(Credits: Far Out / Dennis Carney A / Sugar Hill Records / Library Of Congress)
Sun 18 January 2026 19:45, UK
The world of country music isn’t always the most forgiving, and Dolly Parton never took a second of her time in the spotlight for granted.
She was blessed with one of the greatest voices that the world had ever known, and she wanted to make sure that she spent all her days trying to be the best person that she could be both on and off the stage. And while it’s physically impossible not to find some sense of charm in what Parton does, there are many singers who left her absolutely speechless when she first got started.
But the country music world was a lot different from the minute that Parton began singing her songs. A lot of what she had sung with the likes of Porter Wagoner were very traditional tunes that people could sing around a campfire, but when she started speaking her mind, she wasn’t about to mince her words, either. The problems that Johnny Cash faced in his songs were a lot different from what Parton lived through on a day-to-day basis, and while there are fantastic stories in her tunes, there are also tracks like ‘Coat of Many Colours’ that had a few lessons to share as well.
Not everyone was ready for those kinds of tunes, but Parton wanted to carry on the same kind of musical tradition that she heard from her greatest inspirations. George Jones may have been one of the foundations of country music with his tales of heartache, but there are also people like Kitty Wells who managed to give women a voice that they didn’t have before. Women didn’t have to only be honky tonk angels, and even people like Loretta Lynn were ready to throw down when she made songs like ‘Fist City’.
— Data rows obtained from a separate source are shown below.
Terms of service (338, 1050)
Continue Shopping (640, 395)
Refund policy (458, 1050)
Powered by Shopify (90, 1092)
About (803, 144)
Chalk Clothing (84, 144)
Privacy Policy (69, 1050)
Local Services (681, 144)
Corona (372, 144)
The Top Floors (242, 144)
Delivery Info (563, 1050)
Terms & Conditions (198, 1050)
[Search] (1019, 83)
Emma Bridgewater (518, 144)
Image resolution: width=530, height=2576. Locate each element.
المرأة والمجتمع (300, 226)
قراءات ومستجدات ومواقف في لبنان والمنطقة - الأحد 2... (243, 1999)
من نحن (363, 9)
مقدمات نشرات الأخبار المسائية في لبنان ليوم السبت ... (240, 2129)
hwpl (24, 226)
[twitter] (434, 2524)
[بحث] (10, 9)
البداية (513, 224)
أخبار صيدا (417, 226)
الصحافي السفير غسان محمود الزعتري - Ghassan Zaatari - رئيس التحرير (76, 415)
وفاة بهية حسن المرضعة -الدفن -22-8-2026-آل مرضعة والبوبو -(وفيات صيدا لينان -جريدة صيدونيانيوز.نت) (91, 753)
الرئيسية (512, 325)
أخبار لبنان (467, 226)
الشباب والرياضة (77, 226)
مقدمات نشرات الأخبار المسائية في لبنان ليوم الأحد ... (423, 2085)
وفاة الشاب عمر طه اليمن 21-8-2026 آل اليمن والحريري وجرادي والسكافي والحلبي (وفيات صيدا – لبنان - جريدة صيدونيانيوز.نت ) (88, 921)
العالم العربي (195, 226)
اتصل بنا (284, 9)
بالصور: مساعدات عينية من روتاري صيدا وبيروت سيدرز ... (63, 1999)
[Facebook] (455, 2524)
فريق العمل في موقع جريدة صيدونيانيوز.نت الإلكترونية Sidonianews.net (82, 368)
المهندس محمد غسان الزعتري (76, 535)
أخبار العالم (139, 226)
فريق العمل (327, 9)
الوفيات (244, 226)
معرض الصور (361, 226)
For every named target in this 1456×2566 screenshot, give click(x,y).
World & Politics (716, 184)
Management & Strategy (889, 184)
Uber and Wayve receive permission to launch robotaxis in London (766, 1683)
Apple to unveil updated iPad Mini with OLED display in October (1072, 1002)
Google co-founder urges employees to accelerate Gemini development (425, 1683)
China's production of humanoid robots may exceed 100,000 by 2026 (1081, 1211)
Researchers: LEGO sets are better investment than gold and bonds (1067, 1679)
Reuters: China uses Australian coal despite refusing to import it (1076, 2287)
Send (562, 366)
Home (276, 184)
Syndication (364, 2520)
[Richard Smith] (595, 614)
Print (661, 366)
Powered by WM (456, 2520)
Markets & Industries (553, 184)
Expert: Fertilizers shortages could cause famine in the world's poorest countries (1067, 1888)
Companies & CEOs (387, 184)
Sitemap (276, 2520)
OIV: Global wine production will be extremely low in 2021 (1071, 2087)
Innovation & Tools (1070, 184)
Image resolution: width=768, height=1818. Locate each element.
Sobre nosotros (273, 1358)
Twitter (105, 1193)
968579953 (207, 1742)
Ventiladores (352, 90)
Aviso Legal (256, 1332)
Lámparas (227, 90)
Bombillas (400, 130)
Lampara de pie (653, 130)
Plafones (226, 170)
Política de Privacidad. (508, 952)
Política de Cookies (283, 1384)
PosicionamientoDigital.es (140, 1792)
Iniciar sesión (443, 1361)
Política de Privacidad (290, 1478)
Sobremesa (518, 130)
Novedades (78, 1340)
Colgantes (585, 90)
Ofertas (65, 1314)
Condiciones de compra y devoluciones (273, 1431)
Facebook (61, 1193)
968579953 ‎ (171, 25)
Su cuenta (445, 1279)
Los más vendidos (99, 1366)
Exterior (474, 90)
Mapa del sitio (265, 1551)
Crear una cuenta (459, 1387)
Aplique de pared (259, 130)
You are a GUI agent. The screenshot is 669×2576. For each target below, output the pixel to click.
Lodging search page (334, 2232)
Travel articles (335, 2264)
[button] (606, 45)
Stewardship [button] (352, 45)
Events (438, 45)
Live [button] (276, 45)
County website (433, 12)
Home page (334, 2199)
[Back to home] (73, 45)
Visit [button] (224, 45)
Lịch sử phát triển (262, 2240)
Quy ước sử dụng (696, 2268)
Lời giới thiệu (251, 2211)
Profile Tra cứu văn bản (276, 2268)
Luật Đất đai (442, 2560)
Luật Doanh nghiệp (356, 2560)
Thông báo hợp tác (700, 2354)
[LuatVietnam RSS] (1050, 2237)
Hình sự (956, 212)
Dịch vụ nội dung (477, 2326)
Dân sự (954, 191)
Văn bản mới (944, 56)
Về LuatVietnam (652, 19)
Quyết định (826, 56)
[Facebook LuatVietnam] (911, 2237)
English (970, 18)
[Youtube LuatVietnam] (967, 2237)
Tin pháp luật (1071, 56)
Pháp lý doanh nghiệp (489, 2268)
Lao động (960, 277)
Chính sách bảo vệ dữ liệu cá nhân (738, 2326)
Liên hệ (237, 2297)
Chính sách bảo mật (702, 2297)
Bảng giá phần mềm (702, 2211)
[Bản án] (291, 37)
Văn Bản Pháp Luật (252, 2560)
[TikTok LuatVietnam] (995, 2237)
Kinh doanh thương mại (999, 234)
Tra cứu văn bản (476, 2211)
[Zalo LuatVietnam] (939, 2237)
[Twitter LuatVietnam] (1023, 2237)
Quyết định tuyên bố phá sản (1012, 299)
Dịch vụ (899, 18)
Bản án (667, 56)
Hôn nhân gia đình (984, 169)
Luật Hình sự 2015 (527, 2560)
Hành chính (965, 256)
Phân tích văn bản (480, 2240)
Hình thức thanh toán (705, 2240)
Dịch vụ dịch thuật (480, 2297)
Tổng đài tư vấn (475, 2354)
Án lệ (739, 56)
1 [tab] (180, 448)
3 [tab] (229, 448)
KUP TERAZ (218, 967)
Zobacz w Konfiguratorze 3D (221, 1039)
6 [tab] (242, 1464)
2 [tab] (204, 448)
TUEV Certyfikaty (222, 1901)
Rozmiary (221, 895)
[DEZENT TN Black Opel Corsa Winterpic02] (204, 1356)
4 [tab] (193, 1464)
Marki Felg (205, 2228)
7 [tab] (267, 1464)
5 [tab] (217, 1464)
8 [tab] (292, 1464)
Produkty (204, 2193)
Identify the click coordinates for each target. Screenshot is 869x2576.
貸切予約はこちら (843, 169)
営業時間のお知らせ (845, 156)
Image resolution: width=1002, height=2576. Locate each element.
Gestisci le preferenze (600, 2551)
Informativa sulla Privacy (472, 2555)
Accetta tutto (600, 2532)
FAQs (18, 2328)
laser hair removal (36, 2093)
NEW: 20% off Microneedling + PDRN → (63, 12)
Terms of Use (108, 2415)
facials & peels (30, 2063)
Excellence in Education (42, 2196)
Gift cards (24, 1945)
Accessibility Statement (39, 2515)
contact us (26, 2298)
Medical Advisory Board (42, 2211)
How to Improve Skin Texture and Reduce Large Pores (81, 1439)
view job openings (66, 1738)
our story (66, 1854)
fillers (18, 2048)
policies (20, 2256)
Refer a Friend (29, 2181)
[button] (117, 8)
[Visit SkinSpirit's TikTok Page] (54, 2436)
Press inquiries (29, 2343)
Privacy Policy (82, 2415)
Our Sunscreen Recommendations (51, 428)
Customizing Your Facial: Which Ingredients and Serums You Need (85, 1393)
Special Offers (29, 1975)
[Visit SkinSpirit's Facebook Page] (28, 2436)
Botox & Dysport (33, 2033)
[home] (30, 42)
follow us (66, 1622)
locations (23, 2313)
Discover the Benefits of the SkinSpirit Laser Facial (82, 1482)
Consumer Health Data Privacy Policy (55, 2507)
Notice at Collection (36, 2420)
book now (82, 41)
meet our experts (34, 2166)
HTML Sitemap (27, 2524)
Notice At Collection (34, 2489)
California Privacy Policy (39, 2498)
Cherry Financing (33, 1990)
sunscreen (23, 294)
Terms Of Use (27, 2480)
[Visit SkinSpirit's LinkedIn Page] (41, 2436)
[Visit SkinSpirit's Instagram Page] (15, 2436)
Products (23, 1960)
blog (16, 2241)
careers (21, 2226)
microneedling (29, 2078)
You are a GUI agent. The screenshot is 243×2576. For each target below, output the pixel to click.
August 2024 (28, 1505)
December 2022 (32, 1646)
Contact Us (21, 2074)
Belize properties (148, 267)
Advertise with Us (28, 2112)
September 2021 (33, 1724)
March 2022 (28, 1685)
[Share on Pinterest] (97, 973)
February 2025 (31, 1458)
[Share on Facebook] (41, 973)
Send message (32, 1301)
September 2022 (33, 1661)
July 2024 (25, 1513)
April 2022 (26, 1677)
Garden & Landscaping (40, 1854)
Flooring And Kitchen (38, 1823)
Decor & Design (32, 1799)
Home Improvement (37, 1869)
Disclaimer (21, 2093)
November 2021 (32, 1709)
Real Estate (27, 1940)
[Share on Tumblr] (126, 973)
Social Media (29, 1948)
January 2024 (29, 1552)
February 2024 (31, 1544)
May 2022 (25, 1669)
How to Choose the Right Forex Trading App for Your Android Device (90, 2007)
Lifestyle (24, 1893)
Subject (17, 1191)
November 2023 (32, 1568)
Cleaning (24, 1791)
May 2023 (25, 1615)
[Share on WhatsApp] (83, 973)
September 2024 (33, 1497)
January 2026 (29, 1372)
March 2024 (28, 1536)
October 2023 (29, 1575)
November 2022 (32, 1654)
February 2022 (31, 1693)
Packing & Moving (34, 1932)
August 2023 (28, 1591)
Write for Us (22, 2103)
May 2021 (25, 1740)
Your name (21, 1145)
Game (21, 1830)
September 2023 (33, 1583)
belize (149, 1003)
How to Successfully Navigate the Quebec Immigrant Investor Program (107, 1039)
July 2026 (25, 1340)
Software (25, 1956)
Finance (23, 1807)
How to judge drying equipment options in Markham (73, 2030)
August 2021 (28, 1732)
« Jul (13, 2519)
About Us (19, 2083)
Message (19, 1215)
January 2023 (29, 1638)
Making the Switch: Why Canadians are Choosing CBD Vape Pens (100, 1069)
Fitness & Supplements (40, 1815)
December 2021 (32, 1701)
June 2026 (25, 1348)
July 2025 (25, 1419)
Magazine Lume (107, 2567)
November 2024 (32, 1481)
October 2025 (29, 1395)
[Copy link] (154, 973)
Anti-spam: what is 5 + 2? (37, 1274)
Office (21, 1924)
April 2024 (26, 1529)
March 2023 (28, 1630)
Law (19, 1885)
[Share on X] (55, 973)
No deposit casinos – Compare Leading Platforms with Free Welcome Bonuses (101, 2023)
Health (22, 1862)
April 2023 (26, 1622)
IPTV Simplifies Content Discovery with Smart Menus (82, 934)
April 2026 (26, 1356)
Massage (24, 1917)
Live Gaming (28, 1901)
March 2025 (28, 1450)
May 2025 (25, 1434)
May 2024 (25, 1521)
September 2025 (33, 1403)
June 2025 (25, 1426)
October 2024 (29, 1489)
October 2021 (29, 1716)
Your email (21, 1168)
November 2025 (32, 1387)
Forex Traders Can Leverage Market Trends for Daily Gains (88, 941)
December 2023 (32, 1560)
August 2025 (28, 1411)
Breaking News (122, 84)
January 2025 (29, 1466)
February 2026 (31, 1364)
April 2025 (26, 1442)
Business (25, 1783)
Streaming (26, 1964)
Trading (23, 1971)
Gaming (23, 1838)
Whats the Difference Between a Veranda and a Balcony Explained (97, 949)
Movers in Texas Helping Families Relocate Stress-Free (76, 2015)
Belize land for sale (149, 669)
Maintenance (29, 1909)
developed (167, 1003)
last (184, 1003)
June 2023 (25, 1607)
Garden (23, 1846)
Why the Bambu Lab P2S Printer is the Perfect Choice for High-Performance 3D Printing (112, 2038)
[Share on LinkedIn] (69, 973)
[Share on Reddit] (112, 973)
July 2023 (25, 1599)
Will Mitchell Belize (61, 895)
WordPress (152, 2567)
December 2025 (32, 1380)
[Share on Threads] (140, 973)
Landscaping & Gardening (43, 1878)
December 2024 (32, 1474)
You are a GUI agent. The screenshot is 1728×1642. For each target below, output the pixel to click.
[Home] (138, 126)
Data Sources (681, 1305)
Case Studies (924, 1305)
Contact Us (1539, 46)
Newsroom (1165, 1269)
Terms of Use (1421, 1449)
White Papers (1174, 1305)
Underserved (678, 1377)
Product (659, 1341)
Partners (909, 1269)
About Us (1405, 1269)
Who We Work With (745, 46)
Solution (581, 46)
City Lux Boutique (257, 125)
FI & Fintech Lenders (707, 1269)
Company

That said, Parton could never resist the kind of singer who could tell their story whenever they opened their mouth. Whether you’re listening to someone like Johnny Cash or Hank Williams, you can hear the life experience in their voice before you even know what the song was about, and while Patsy Cline was a lot more gentle performer than most, the way that her voice shook on all of her songs was a thing of beauty.
Her versions of songs like Willie Nelson’s ‘Crazy’ and ‘I Fall to Pieces’ are some of the greatest country vocal performances of all time, but that didn’t come without some hardship. Cline had more than her fair share of accidents, and long before she passed away in a plane crash, one of her previous tragic accidents never seemed to put a dent in her vocal chops as far as Parton could tell.
She was still that same storyteller, and that voice seemed to come straight from the heavens whenever Parton heard it, saying, “I just felt sorry and sad just thinking about her nearly getting killed in a wreck and how she wound up dying anyway. I just remember looking at her and seeing that and then her walking to the microphone and her starting to sing and then nothing else registered besides her God-given voice.”
Then again, isn’t that what all great singers should strive for? Anyone can write songs that are meant to show off the voice every now and again, but even if Parton didn’t have the same instrument that Whitney Houston had when she sang ‘I Will Always Love You’, you could feel the world stop for a second when her version started, almost if she was singing directly to you half the time.
It took a lot of practice for anyone to get to that level of expertise, but Parton said that it wasn’t simply about running scales and writing a bunch of great songs that got people like Cline to the top of the charts. All good music needs to have heart behind it, and if someone has that much conviction in the words they’re singing, it’s not hard to believe that there was some divine intervention at play that rubbed off on the record.